On Friday afternoon, I was walking past Specialitys after lunch and they were giving out samples of pumpkin bread. It was delicious, a little too cinnamony for my liking, but tasty none the less. “I have a can of pumpkin puree sitting in the pantry”, I said to my friend who was walking with me, “Oooo… this is giving me ideas… and kindling my desire to bake. I have to try this on Saturday”. “Let me know if you try it out”, she said.
I woke up this morning, pulled out the ingredients and whipped up this nifty pumpkin bread. It was a delicious breakfast and everyone loved it.
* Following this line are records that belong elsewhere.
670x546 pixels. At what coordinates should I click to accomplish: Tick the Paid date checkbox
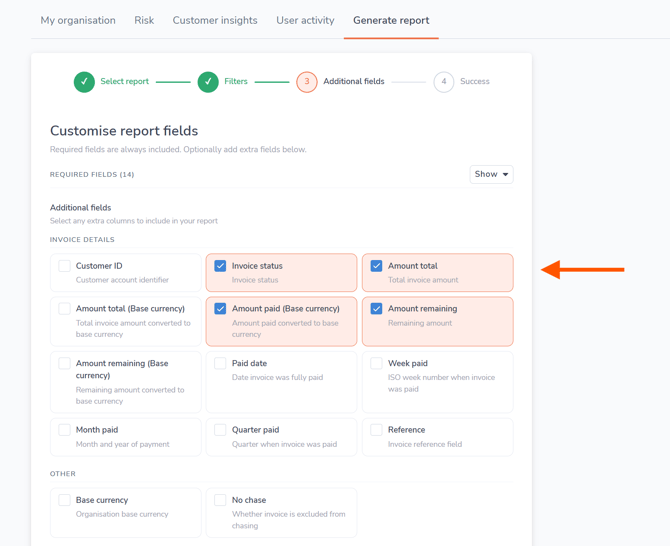tap(220, 364)
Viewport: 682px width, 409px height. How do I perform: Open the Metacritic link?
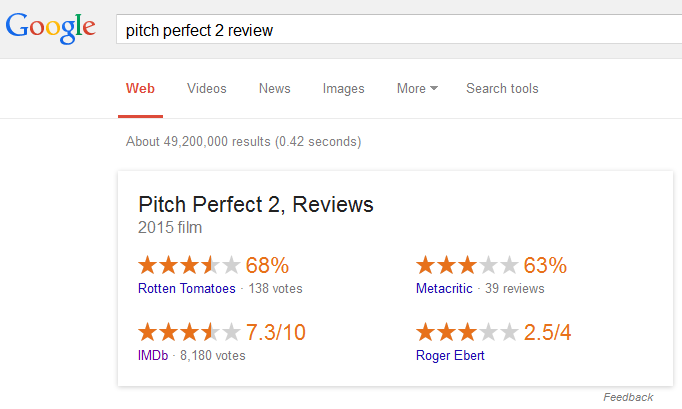(445, 289)
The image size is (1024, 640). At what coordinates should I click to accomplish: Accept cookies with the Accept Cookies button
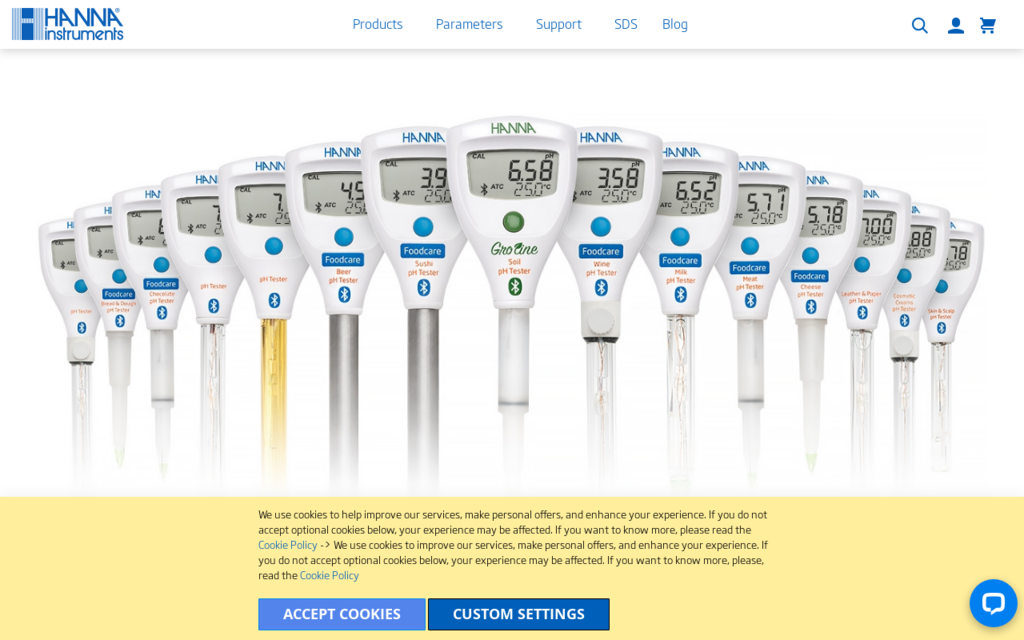pos(342,614)
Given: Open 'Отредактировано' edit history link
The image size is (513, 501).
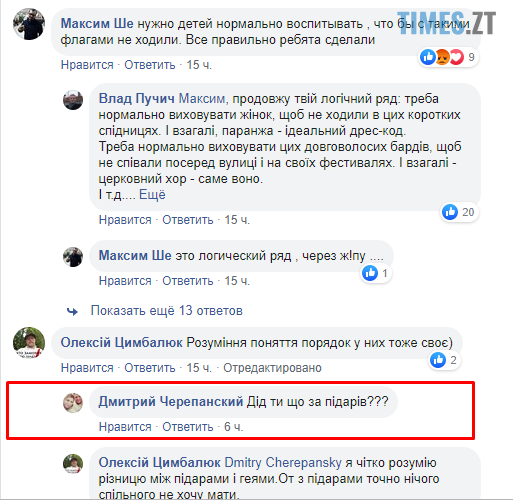Looking at the screenshot, I should click(x=272, y=368).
That’ why I thought of posting it here. It’s not too sweet though, so if you like your muffins sweet then just double the amount of sugar. Here’s the recipe for all of you to try…. Enjoy!!
Sugar – 1/2 cup
Vegetable oil – 1/2 cup
Eggs – 3
Canned pumpkin puree- 1 1/2 cups
Water – 1/2 cup
Whole wheat flour – 2 cups (or 1 cup all-purpose and 1 cup whole wheat)
Baking powder – 1 1/2 teaspoons
Baking soda – 1 teaspoon
Cinnamon – 1/2 teaspoon
Nutmeg – 1/2 teaspoon
Salt – a pinch
Raisins – 1 cup
Chopped walnuts – 1/2 cup
– Mix the sugar, oil, eggs, pumpkin and water together in a large bowl.
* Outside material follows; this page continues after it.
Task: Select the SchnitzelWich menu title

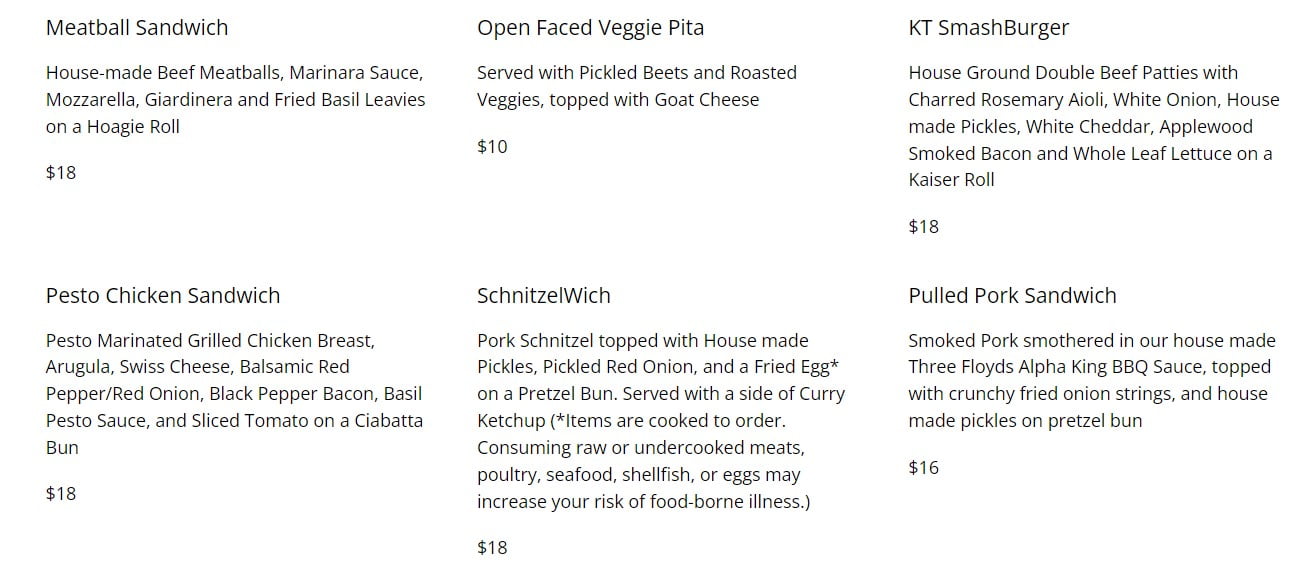Action: point(544,296)
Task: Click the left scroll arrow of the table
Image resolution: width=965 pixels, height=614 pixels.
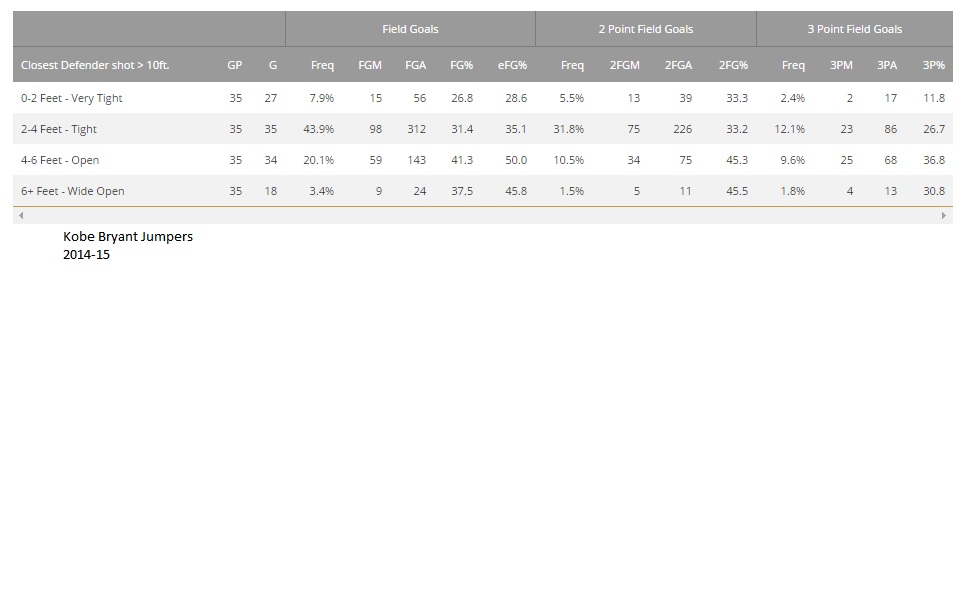Action: [21, 215]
– Mix all dry ingredients together and add to mixture.
– Now add raisins and walnuts.
– Let the mixture stand for sometime (about 30 mins) at room temperature.
– Place in greased muffin tins and bake at 400° for 15 minutes. Stick a knife and check if the muffins are done, and then cool them on the cooling rack.